Übrigens. Das Val Résia ist landschaftlich und kulturell aussergewöhnlich; Im abgeschiedenen Tal hat sich ein uralter slawischer Dialekt erhalten, der immer noch von ein paar hundert Menschen gesprochen wird.

Das Wild
Einheimische und Parkwächter der zwei Naturschutzgebiete wissen um die Orte, wo es Wild zu beobachten gibt. Steinböcke haben wir sogar familienweise gesehen, neugierig und wenig scheu im Gebiet der Sella Nevea. Wir waren erstaunt, selten das Pfeifen der Murmeltiere zu hören oder sie beobachten zu können. Das Vogelgezwischer in manchen Tälern konnten wir nicht zuordnen, einige Male haben wir Steinadler und mglw. einen Bartgeier im ruhigen Kreisen weit über uns gesehen. Es soll auch Luchse, Bären und Wölfe geben.

Tagliamento
Die Julischen Alpen sind eindrücklich wie ein Hochgebirge, auch der Tagliamento löst Staunen aus. Er ist der letzte Alpenfluss, der heute noch ursprünglich und unverbaut ist. Sein ausgedehntes Schotterbett mit verzweigten Gerinnen verändert sich bei jedem Hochwasser und es bilden sich Inseln, Tümpel und freie Schotterflächen. Der Tagliamento ist 170 Kilometer lang, bis 1.5 km breit und mündet in die Adria.

Chiusaforte
Zum Abschluss unserer Touren-Wochen kehren wir zurück zu Roberto, unserem Gastgeber der Taverne Filli Martina und Albergo Martina, Chiusaforte.
Das kleine Hotel mit nur vier Zimmer haben wir gleich ins Herz geschlossen. Roberto führt das Haus in der vierten Generation, und mit Flair hat er alt und neu ausgewählt zusammengeführt. In der früheren Küche mit einem Raum grossen Kamin steht der alte Holzherd, restauriert; ein Bijou voller Geschichte(n). Vier grosse Kochtöpfe konnten eingeheizt werden und die Gäste wärmten sich früher auf einer Sitzbank rundum. Heute ist der authentische Raum Taverne Filli Martina sehr gemütlich für eine schöne Tavolata.
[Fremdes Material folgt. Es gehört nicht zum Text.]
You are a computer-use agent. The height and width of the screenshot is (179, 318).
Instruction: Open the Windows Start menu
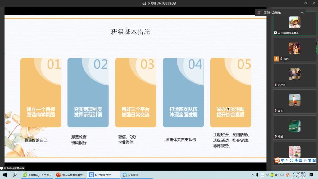click(x=5, y=175)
Julische Alpen, Alpi Giulie
Namen, Begriffe
Julische Alpen, italienisch Alpi Giulie, sind grenzüberschreitend in Österreich, Slowenien und in der italienischen Region Friaul-Julisch Venetien. Westlich sind die Karnischen Alpen – Alpi Carniche.
Triglav, 2684 m
Der höchste Berg der Julischen Alpen liegt in Slowenien
Kartenmaterial
Topographische Wanderkarten, 1:25‘000 von Tabacco
Anreise
Mit Bahn bis Trieste Flughafen.
Weiterreise in den Julischen Alpen mit Mietwagen.
Haftung
BergFrau übernimmt keine Haftung für Wege und Wanderungen. Sie ist Sache der Wandernden. Haftung ausgeschlossen!